> Brief 1
Update the records in the part that opens with the line containing "Where should I click to: Click the Sleeve" and closes with the line containing "[x=757, y=33]". Give those lines again with "horizontal" replaced by "vertical" and everything else unchanged.

-- START Quoted passage --

I am different for a reason, He made me this way.
With that said, I am going to tell you what/who i am.
I am a woman of God…… NO! I am a strong woman of God. I am a worshiper. I am beautiful. I am smart. I am a leader. I am His child. I am created for a purpose. I am new in Him. I am a disciple. I am filled.
It is so hard to put everything into words. It is like there is so much that He gave me i am going to explode.
I feel “whole”, like i didn’t think i was in-complete before, But now i feel this “whole-ness” that wasn’t there before.
I feel confident in who i am, and who i am becoming. That it doesn’t matter what anyone else thinks. I know i am where i am supposed to be with God, and i am following Him. Even if it means feeling left out some times. I know that in the end i am not left out, i am part of the biggest thing ever.
And God just keeps showing me this vision of me leading worship in front of a bunch of people, and His glory coming down.
I want that to happen so bad.
It’s like “How will this ever happen”, But God would never give me a vision of something that i couldn’t achieve. But i can’t do it alone, I need God for it to happen.
And i know one day that vision will come true.
God also took away my doubt that He could use me.
I knew He could use me in worship, But i wasn’t sure He would use me in any other way.
I figured that was my one gift, and somebody else had a different gift to use.
But tonight i just felt God saying “healing” and i wasn’t sure why.
I was like “ok, somebody is going to get healed tonight”.
Then PB said that God wasa giving someone healing to give to Annette,
well i was just thinking that God was telling me there was going to be a healing.
It wasn’t until no one else stepped up and said that’s me, that i realized “oh, Maybe God was giving me healing, DUH!!!”
It was so amazing to feel that God could use me in other ways also.
I feel more driven then ever to dive into His presence,
I want to see what else He has for me, and for other people.
I know God is not done moving in us.
This is just the beginning.
So i am going to begin to pray that God would begin to make that vision come true.
I know it will not just happen out of no where,
But it will be something to work up to.
I feel so free,
Free from all the past things that have held me back,
all those things that judged me when i would step out.
They don’t matter.
I am who God had created me to be!!
haley said,
April 18, 2008 at 5:28 am
Wow amazing cool and very true blog God is indescribable
Brad said,
April 18, 2008 at 2:56 pm
You are a very strong woman of God. Don’t let the enemy keep trying to bring you down. You just put it back in his face that you are a STRONG womanof God. You are all those things as you describe yourself and more. God has been forming you and refining you for 17 +yrs and you will only get better as he continues. God is desperatly searching for those who will just step up and say USE ME! USE ME! He has already equipped you to do His will it’s just a matter of decideing like you have that it doesn’t matter anymore what others think. Keep running after him and pursuing him and you will see GREATER things happen in your life. The top of the box has been taken off and thrown away and God has been given the freedom to move on Thursday nights and it is only going to get better each week. I can hardly wait to see what he does next week. You are doing an AWESOME job of leading worship and continue to move us to the next level with God through that worship. I am truly blessed by you an will pray that you do see your vision come to fruition.

-- END Quoted passage --

> Brief 2
In the blog post, what word did the writer feel God saying that night?

-- START Supplied entries --

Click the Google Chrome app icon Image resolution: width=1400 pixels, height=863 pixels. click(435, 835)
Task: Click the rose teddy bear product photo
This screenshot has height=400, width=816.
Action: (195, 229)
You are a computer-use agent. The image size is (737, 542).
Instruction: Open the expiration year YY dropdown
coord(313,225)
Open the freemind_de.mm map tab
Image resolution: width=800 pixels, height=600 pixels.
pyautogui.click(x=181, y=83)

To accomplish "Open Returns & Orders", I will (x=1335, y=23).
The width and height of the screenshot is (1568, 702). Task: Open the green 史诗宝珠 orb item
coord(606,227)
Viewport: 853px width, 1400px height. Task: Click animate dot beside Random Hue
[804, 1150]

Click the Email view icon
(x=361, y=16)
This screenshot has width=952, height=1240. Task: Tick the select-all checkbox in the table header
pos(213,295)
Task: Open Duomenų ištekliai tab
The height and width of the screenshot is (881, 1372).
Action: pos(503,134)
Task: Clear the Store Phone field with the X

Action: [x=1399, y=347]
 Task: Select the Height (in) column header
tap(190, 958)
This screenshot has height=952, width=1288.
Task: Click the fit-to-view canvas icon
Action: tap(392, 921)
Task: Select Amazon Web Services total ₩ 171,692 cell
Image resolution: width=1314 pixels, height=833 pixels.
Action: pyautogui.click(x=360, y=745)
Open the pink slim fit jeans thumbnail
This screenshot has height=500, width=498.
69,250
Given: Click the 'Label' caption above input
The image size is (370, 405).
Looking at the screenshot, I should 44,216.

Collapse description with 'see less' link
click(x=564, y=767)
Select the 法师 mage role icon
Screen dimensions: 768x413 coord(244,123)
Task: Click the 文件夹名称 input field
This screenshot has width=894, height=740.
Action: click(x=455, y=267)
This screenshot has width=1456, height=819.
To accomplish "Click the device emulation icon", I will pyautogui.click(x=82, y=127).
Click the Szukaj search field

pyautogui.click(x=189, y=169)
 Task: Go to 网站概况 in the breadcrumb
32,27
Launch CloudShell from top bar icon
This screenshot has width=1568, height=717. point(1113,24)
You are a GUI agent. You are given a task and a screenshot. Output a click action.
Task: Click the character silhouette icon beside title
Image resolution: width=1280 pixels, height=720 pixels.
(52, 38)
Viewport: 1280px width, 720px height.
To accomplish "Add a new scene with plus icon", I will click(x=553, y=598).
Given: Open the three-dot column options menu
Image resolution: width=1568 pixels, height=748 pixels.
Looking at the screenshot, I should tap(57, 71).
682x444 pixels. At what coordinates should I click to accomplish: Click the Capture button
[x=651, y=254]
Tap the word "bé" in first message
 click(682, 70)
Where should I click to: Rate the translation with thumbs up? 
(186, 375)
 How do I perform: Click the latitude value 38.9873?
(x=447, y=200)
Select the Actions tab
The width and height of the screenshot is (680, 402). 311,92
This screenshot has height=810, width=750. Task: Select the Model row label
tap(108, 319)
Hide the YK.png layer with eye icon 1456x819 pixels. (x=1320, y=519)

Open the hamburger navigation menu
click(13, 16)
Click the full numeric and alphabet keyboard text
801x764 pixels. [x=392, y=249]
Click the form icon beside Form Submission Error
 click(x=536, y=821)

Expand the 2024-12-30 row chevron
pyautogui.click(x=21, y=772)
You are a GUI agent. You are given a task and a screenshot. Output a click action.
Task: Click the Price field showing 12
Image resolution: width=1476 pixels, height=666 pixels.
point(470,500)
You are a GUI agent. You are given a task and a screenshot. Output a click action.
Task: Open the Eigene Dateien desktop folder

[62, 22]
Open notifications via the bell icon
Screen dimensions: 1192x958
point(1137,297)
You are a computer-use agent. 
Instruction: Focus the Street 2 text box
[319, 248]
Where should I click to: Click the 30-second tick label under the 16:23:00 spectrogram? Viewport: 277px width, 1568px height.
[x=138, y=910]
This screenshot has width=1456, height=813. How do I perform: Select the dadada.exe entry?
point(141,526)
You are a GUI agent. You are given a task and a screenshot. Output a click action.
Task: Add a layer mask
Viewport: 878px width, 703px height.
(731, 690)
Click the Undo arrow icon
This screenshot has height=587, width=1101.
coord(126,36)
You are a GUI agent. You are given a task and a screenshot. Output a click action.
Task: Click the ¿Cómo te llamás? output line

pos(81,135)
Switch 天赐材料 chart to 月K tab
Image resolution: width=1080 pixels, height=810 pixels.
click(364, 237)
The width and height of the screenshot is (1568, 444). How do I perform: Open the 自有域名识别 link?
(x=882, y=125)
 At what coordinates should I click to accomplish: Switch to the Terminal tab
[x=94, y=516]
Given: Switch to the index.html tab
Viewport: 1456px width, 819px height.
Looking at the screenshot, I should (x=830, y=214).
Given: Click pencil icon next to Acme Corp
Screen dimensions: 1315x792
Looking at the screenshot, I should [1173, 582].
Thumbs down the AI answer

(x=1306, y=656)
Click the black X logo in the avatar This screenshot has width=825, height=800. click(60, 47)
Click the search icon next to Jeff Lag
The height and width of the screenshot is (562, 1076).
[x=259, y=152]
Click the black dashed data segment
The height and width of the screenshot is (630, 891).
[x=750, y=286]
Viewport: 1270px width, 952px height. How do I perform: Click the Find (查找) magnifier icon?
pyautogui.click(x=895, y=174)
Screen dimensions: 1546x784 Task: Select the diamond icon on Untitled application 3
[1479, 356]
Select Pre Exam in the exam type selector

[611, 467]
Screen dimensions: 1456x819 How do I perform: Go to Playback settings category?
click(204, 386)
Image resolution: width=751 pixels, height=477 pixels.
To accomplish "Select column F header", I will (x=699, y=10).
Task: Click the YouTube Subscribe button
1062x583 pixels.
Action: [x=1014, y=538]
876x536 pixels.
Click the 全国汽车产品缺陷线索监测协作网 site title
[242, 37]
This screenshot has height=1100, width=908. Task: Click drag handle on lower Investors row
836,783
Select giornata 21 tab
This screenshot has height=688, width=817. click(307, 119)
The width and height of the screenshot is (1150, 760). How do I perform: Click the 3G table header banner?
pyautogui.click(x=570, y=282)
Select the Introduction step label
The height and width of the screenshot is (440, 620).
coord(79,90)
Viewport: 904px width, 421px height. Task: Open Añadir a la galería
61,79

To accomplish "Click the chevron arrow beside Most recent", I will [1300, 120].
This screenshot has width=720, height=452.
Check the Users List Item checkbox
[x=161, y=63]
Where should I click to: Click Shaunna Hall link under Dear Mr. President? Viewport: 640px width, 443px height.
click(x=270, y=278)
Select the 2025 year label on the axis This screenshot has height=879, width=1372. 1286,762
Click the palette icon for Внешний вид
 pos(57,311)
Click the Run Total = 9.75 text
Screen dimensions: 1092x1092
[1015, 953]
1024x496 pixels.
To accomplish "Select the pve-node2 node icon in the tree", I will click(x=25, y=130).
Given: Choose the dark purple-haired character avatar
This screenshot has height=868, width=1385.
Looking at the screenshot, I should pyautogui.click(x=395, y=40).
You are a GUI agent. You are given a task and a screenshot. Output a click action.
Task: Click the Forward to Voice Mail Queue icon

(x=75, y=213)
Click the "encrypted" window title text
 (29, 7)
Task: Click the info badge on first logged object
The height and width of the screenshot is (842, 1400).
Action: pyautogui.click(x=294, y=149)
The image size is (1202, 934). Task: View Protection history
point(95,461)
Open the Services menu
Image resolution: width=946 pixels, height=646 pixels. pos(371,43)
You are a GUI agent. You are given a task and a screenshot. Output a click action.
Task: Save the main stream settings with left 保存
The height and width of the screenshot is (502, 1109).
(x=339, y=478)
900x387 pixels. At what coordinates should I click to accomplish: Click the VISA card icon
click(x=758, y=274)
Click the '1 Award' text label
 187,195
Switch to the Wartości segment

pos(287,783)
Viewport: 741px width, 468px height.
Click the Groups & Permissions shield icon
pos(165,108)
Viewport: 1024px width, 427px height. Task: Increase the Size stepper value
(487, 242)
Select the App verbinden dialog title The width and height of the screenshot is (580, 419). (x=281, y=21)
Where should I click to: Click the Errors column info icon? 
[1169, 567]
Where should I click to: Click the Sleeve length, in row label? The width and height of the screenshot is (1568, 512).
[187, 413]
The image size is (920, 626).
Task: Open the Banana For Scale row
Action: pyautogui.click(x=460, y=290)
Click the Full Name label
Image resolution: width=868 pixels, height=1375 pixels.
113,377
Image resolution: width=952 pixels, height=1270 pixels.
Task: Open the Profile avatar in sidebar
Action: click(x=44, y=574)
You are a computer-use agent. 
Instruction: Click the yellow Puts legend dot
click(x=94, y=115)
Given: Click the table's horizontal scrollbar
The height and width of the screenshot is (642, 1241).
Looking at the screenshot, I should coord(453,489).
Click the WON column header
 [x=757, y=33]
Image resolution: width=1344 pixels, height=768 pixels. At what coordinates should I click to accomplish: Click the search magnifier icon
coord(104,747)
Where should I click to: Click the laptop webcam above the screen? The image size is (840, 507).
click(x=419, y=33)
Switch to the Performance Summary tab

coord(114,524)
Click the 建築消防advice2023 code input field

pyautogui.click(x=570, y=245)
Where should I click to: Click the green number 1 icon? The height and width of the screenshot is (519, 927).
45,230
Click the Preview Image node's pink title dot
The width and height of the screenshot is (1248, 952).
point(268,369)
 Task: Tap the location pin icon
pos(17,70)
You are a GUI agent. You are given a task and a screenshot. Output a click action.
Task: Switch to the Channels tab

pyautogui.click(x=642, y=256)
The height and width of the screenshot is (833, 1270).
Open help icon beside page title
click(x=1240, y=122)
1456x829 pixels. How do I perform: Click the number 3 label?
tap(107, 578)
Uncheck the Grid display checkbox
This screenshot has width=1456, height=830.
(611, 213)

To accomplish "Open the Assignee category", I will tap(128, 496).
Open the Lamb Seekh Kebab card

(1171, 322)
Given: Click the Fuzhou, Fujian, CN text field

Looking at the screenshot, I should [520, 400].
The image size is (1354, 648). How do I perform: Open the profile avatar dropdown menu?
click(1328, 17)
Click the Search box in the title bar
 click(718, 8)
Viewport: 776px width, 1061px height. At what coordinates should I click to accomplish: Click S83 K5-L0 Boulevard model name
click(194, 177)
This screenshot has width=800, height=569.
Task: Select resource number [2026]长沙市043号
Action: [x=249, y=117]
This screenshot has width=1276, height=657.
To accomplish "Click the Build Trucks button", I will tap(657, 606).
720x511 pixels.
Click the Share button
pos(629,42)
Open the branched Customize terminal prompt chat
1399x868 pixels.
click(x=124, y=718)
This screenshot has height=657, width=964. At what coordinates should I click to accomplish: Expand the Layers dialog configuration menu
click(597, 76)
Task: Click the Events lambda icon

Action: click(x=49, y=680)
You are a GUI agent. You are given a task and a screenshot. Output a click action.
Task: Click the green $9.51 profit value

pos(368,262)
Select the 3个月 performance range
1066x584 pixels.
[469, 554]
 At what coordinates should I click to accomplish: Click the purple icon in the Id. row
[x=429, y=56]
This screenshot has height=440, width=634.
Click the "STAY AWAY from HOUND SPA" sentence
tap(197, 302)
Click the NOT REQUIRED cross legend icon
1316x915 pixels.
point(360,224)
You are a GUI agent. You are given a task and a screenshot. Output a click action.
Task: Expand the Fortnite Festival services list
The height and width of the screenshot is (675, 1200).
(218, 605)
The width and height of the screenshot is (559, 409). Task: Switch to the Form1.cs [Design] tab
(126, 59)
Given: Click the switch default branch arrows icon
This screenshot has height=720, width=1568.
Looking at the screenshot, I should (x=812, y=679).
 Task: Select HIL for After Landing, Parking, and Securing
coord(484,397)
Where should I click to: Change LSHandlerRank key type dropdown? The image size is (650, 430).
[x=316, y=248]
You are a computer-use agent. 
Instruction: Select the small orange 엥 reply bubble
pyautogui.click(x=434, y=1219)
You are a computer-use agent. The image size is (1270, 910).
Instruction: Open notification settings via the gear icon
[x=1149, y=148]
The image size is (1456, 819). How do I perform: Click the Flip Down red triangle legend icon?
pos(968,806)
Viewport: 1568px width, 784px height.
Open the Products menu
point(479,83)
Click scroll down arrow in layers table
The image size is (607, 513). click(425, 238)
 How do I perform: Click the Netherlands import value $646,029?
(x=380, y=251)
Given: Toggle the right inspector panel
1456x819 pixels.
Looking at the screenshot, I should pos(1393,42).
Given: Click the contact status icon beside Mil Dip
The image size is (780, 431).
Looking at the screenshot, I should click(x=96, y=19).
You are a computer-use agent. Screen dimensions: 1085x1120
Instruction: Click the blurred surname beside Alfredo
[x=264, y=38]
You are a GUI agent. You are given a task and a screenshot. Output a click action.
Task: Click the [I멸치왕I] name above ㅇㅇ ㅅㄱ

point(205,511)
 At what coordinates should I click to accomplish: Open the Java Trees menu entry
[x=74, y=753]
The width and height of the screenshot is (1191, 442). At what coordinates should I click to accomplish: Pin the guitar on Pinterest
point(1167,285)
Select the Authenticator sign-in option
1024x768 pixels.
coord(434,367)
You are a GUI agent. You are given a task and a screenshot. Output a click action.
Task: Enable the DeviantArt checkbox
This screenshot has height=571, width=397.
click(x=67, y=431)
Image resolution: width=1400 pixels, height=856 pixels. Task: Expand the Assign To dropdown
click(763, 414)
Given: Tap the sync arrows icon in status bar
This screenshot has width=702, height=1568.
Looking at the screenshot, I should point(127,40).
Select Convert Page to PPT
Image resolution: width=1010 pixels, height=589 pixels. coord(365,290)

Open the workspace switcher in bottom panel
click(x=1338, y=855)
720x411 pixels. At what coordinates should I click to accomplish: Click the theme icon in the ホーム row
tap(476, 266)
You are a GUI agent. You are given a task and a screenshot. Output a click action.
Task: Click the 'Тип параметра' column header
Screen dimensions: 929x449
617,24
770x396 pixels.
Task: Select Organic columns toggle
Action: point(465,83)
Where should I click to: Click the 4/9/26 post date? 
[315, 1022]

-- END Supplied entries --

> Output 1
Where should I click to: Click the Sleeve length, in row label? The width and height of the screenshot is (1568, 512).
[187, 413]
The image size is (920, 626).
Task: Open the Banana For Scale row
Action: pyautogui.click(x=460, y=290)
Click the Full Name label
Image resolution: width=868 pixels, height=1375 pixels.
113,377
Image resolution: width=952 pixels, height=1270 pixels.
Task: Open the Profile avatar in sidebar
Action: click(x=44, y=574)
You are a computer-use agent. 
Instruction: Click the yellow Puts legend dot
click(x=94, y=115)
Given: Click the table's vertical scrollbar
The height and width of the screenshot is (642, 1241).
Looking at the screenshot, I should coord(453,489).
Click the WON column header
 [x=757, y=33]

> Output 2
"Healing."